## Records shown
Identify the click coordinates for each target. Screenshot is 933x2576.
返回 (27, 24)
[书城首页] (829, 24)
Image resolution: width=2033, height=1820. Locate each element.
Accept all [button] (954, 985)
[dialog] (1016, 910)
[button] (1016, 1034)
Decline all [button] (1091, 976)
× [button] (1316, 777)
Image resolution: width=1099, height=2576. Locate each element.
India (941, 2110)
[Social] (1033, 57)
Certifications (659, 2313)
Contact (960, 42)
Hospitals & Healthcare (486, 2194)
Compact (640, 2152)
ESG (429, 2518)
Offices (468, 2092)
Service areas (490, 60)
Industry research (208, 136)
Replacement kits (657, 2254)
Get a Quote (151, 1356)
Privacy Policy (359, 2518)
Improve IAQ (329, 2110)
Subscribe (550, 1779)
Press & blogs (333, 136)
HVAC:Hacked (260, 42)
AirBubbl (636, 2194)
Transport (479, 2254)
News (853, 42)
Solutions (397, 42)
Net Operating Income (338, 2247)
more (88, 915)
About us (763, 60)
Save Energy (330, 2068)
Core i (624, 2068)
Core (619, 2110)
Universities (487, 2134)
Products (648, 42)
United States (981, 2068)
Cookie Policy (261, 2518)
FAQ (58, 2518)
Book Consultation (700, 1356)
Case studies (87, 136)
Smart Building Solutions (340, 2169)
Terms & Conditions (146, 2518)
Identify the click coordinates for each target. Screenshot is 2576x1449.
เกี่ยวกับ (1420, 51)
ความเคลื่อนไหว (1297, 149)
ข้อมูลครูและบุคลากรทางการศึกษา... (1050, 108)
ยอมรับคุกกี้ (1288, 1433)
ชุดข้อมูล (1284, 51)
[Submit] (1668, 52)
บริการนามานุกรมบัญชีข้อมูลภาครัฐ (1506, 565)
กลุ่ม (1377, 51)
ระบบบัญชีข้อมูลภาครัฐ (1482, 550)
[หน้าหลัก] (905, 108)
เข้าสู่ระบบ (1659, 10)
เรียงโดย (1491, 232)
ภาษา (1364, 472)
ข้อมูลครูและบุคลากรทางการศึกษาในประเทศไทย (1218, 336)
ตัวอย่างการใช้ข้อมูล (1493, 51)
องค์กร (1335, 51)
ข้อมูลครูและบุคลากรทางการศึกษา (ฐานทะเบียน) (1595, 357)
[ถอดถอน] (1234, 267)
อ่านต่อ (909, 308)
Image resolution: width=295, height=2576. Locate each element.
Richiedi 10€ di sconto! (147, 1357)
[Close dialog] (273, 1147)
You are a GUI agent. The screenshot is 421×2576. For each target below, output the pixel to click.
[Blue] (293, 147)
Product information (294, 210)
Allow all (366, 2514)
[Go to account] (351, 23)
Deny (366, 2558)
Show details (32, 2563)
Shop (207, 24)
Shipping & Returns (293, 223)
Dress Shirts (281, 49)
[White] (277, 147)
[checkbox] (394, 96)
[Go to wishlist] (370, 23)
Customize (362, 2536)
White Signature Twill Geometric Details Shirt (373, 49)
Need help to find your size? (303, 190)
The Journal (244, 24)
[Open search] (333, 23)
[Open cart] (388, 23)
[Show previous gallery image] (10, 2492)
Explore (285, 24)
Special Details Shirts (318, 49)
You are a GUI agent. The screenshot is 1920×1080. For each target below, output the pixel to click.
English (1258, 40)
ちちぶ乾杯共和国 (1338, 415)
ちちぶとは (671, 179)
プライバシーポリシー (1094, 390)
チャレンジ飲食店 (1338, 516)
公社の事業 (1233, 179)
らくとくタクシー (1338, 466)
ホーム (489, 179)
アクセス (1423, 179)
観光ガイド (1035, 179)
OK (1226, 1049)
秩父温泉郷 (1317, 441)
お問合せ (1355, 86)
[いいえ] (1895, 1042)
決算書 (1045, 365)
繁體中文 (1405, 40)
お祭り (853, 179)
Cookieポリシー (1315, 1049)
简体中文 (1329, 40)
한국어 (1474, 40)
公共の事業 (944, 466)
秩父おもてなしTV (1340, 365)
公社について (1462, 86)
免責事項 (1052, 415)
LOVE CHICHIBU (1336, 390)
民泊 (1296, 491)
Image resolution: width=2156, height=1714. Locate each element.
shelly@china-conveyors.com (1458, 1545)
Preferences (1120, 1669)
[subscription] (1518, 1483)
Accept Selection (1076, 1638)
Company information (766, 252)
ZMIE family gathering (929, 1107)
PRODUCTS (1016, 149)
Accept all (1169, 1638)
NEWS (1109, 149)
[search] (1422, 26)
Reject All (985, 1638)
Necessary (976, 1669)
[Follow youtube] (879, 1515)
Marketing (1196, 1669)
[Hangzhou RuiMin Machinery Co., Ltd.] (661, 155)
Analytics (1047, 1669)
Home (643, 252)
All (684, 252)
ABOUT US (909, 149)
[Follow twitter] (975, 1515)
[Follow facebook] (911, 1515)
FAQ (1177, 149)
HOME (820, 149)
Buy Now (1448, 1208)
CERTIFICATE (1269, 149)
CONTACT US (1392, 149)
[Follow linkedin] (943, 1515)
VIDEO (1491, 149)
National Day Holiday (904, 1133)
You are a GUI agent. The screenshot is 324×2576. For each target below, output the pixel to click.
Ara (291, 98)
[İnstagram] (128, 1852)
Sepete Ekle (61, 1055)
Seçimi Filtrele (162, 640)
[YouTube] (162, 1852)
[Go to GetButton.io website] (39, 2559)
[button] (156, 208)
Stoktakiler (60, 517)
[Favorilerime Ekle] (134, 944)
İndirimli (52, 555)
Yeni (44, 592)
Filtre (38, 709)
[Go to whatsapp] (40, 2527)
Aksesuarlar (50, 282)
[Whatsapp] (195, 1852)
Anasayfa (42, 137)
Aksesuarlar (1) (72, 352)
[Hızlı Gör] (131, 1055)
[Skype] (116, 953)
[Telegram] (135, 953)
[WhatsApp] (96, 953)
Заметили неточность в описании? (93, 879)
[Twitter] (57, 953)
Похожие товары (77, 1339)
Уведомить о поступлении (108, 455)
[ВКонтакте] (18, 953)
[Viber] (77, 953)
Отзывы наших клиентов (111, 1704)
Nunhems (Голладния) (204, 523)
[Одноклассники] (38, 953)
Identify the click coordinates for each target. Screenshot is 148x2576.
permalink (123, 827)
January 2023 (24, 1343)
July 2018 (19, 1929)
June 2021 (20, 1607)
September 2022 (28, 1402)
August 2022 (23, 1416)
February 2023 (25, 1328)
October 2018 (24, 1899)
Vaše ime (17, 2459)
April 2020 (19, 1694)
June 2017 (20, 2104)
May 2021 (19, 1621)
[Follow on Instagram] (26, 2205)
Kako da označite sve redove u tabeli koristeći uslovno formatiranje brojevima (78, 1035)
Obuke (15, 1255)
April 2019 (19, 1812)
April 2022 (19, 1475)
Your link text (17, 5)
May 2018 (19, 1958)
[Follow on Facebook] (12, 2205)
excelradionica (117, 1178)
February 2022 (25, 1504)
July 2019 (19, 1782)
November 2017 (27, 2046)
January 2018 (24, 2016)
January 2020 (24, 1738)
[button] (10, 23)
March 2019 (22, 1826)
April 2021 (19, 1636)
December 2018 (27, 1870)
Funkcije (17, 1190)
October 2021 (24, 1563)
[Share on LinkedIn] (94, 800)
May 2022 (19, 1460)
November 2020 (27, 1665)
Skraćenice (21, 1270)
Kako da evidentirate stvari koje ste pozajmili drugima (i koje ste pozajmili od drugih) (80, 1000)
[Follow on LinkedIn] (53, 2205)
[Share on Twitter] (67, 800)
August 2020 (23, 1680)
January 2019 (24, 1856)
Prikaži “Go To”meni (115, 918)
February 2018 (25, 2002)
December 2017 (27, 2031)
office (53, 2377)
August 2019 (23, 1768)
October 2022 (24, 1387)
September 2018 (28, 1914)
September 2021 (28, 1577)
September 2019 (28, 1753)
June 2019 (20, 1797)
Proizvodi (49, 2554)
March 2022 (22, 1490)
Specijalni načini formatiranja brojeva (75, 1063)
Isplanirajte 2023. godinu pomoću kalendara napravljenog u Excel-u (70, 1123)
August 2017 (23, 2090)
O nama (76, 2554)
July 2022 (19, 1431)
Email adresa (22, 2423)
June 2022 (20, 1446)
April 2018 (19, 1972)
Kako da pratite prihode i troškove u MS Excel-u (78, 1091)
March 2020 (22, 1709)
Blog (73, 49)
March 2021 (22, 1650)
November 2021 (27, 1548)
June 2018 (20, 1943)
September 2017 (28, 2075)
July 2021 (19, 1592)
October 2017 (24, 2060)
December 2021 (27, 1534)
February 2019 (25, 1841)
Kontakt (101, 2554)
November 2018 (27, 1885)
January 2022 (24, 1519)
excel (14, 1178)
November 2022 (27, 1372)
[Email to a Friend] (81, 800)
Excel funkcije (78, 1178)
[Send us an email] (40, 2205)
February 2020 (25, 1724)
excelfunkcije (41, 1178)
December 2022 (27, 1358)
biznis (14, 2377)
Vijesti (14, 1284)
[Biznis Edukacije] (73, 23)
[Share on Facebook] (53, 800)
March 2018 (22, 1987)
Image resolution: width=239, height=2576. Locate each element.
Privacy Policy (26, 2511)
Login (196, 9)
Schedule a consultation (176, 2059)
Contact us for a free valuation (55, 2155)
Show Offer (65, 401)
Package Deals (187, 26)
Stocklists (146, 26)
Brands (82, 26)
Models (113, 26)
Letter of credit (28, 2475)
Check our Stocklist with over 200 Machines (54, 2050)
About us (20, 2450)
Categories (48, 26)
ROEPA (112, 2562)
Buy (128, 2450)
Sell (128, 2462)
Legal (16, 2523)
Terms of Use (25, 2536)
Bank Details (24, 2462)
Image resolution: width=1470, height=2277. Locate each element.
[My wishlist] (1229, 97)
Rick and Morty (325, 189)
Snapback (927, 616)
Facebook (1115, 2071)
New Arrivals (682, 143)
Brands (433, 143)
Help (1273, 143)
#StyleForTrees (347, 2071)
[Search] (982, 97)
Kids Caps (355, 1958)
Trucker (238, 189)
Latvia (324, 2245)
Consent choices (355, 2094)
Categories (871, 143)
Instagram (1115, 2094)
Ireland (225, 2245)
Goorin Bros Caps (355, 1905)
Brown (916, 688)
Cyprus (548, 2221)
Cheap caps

## Required work
Go through the entries above and tally each line that has the word "Share"; reply with the tally and nothing else.

## Response below
3